First Nations Lacrosse Association (FNLA; formerly Iroquois Lacrosse Association) is a member of Lacrosse Canada with associations in both Canada and the United States centred in Native American Communities.

In addition to youth associations, the FNLA also sanctions three men's box lacrosse leagues: Can-Am Senior B Lacrosse League, Three Nations Senior Lacrosse League, and First Nations Junior B Lacrosse League.

The FNLA does not oversee the five Haudenosaunee Nationals international teams, the Haudenosaunee men's national lacrosse team, the Haudenosaunee men's national under-19 lacrosse team, the Haudenosaunee women's national lacrosse team, the Haudenosaunee women's national under-19 lacrosse team, and the Haudenosaunee national indoor lacrosse team. These teams are recognized by World Lacrosse for international competition, making them the only indigenous peoples' national teams sanctioned in any sport.

==Leagues==
- Can-Am Senior B Lacrosse League, founded in 1969 as North American Lacrosse Association, was organized beginning in 1978. League winners compete for the Presidents Cup, the Senior B championship of North America. Can-Am teams have won the championship five times (1994, 1996, 2000, 2010, 2014).
- Formed in 1994, the Three Nations Senior Lacrosse League is a Senior B box lacrosse league. TNSLL teams compete for the Presidents Cup, winning the championship on five occasions (1994, 1995, 1997, 2011, 2012).
- First Nations Junior B Lacrosse League is a box lacrosse league formed in 2014 with the restructuring of the Canadian Lacrosse Association. Four teams competed in the inaugural season. In 2015 the league merged with the Montreal Junior Lacrosse League to form a seven-team league. The FNLA league winner earns a spot in the Founders Cup, the national championship of Junior B lacrosse in Canada.
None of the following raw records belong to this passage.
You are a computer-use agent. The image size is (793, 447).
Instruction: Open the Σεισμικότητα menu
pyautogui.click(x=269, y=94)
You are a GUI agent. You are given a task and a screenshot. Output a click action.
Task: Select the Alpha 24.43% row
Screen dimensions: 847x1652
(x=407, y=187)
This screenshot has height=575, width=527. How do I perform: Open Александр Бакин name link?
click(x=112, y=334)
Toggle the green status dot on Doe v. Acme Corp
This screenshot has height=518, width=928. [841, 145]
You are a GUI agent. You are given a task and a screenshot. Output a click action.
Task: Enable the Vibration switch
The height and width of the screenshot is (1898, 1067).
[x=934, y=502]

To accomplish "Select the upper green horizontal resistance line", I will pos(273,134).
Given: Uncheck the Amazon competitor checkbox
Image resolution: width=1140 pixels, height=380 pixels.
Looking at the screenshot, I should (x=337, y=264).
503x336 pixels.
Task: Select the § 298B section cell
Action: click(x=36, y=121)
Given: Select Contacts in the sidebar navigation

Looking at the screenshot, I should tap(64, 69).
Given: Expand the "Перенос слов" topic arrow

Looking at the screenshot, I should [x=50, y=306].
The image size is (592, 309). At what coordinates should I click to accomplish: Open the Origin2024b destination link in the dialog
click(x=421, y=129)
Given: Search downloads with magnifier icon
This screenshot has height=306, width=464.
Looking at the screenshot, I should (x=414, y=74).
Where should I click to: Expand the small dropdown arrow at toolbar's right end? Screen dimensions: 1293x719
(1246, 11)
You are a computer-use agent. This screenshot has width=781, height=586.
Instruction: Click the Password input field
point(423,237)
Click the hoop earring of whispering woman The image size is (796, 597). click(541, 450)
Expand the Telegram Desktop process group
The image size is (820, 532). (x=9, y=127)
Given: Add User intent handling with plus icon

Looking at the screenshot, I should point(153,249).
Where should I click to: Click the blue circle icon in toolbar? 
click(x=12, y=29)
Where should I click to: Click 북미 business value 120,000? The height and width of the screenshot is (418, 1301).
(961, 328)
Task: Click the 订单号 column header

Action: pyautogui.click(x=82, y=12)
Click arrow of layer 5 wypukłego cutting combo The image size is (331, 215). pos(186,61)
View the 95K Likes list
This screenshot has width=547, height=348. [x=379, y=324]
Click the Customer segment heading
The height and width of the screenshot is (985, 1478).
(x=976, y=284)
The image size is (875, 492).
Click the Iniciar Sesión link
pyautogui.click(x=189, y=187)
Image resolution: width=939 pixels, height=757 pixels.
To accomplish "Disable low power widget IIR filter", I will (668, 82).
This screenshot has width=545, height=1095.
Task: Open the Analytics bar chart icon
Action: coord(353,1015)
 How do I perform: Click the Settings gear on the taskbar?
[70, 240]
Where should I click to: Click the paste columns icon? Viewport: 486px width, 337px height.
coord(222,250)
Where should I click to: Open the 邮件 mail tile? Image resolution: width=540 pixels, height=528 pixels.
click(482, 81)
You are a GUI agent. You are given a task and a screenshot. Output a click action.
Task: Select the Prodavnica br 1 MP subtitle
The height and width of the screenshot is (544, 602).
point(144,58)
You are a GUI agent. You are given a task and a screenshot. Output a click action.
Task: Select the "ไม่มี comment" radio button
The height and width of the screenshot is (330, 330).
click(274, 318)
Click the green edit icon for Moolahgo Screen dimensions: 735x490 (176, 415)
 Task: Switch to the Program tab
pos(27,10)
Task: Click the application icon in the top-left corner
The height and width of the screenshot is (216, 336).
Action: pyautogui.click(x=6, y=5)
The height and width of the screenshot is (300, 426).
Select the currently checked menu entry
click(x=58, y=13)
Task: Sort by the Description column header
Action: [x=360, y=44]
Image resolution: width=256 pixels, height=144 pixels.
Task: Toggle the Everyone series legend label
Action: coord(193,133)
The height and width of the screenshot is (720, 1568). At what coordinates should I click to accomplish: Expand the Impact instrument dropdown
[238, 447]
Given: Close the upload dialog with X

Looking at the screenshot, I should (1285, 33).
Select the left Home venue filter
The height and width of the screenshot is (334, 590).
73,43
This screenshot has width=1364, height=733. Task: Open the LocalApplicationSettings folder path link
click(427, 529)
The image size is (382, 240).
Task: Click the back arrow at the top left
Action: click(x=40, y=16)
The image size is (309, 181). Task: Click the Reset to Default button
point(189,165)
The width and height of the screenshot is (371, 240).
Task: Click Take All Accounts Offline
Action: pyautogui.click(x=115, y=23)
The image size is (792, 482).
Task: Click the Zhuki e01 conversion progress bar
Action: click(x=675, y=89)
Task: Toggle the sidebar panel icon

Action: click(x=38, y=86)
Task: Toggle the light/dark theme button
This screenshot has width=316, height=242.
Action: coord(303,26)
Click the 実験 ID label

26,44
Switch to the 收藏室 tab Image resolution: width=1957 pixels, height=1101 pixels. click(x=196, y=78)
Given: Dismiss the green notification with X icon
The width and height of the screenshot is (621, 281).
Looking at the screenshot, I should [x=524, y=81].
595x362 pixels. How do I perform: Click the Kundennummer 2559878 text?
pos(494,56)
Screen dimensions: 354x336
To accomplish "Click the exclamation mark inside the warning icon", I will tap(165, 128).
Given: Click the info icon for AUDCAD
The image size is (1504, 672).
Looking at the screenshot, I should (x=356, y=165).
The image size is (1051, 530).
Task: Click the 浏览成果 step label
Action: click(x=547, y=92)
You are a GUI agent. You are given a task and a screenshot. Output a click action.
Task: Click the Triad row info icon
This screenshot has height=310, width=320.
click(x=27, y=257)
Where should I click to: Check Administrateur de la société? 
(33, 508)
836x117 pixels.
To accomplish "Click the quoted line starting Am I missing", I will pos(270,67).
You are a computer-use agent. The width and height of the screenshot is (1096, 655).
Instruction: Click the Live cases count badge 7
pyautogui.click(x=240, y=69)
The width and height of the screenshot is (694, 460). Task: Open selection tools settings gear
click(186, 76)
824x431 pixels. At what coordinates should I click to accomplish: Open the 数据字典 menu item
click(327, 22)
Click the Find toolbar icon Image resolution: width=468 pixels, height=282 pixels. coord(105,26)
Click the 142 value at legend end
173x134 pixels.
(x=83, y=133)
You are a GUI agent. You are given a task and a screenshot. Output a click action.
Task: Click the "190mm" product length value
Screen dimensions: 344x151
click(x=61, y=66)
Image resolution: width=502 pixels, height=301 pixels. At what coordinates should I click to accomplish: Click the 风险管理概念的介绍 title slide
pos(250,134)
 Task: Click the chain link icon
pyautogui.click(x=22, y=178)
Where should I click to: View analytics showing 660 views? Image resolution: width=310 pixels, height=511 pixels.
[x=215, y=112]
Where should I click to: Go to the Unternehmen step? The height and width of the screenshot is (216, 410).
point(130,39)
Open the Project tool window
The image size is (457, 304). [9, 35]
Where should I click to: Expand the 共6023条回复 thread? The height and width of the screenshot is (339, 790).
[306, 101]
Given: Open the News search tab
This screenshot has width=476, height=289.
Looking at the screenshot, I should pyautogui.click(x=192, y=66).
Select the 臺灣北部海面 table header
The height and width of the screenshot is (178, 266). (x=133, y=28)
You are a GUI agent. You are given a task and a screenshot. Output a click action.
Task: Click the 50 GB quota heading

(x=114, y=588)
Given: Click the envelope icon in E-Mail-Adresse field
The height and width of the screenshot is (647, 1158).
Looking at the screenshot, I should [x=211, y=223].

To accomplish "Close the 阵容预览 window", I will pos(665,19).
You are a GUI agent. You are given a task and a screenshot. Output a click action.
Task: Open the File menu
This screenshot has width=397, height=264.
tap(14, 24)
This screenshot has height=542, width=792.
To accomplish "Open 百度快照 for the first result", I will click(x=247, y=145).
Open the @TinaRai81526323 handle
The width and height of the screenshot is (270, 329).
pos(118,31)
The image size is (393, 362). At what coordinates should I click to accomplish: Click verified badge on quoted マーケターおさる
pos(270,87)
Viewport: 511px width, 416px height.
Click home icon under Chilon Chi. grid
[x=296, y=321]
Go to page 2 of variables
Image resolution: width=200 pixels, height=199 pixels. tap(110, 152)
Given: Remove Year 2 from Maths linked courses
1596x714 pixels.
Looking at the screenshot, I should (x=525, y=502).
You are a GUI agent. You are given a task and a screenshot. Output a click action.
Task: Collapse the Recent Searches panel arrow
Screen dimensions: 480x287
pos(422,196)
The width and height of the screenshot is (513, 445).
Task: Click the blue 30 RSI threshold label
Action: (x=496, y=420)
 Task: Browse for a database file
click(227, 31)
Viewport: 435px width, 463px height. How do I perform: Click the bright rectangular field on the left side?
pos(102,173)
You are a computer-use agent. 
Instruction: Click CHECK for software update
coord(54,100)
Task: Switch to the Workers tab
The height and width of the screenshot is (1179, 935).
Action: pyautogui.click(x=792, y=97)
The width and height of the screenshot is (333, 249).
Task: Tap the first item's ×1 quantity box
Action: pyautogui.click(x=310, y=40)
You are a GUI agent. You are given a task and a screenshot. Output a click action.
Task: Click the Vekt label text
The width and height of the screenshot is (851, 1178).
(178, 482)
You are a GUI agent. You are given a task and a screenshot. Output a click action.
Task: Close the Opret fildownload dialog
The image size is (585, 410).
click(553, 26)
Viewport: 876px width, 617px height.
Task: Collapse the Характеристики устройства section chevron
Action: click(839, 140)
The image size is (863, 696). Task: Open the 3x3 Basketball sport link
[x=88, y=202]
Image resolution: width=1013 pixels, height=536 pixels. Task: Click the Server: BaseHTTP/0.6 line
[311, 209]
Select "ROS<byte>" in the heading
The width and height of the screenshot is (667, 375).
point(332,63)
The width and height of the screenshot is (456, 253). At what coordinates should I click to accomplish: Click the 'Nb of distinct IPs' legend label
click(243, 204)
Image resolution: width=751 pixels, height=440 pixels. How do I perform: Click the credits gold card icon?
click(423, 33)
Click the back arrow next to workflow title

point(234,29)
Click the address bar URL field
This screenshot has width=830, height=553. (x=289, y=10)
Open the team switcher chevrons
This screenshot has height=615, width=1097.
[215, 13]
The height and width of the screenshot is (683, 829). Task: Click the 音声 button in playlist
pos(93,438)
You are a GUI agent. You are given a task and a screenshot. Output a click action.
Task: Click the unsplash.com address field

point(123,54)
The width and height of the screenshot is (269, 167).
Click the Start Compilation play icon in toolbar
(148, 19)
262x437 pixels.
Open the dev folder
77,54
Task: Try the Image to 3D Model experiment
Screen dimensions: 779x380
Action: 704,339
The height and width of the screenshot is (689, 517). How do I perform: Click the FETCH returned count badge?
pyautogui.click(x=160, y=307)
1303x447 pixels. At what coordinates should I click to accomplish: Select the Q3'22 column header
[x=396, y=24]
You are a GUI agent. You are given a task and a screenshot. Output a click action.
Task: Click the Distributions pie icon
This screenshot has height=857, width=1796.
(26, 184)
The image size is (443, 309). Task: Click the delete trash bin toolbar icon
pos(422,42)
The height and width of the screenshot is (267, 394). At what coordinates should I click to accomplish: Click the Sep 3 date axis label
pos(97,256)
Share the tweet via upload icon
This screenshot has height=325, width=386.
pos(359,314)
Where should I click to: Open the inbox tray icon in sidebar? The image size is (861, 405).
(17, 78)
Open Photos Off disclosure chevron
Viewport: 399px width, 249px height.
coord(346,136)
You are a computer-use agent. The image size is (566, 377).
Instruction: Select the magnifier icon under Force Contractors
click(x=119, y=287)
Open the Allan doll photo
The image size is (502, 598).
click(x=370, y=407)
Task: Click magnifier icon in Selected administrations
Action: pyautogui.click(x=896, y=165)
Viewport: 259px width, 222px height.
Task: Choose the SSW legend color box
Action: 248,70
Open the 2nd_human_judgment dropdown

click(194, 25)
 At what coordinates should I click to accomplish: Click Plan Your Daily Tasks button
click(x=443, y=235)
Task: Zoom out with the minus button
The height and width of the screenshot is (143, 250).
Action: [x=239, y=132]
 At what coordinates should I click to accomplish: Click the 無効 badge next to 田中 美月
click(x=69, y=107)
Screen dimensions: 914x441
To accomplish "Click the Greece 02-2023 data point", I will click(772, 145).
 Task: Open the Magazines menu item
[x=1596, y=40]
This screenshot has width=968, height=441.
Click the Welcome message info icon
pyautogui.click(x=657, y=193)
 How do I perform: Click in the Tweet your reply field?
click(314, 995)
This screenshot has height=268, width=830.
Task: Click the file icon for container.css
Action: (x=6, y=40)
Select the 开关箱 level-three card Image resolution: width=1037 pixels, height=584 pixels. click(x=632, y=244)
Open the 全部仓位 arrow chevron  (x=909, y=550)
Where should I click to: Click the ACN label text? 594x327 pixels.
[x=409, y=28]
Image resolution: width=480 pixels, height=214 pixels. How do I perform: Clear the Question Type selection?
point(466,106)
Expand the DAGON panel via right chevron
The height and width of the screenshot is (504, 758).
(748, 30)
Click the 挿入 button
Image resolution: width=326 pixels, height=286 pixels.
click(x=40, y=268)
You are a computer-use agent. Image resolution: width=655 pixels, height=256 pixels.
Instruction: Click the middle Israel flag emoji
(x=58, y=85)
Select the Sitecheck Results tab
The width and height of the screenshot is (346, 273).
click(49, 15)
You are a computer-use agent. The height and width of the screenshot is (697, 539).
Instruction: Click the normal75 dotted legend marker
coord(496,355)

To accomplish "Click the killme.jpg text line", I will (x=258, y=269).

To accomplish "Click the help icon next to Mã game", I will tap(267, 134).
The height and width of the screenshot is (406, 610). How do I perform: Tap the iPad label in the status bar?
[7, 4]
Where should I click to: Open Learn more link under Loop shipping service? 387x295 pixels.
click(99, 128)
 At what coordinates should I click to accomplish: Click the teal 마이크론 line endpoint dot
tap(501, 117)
== Haudenosaunee Nationals ==
The Iroquois Nationals men's lacrosse team was formed and sanctioned by the Grand Council of the Haudenosaunee in 1983 in preparation of friendlies at the NCAA championship in Baltimore, Maryland. The Nationals lost to Syracuse Orange 28-5 and Hobart College 22–14. Prior to the 1984 Summer Olympics, the Nationals held the Jim Thorpe Memorial Games and Pow-Wow, a 6-team event with local and international teams in Los Angeles. The Nationals achieved their first victory over the national team of England. The following year, using their Haudenosaunee passports, the Nationals traveled and toured England losing only once.

After being denied membership by the ILF to compete in the 1986 World Games in Canada, the Iroquois hosted the teams for preliminary games at the University of Buffalo. In 1988, the IFL accepted the Iroquois as a full member nation.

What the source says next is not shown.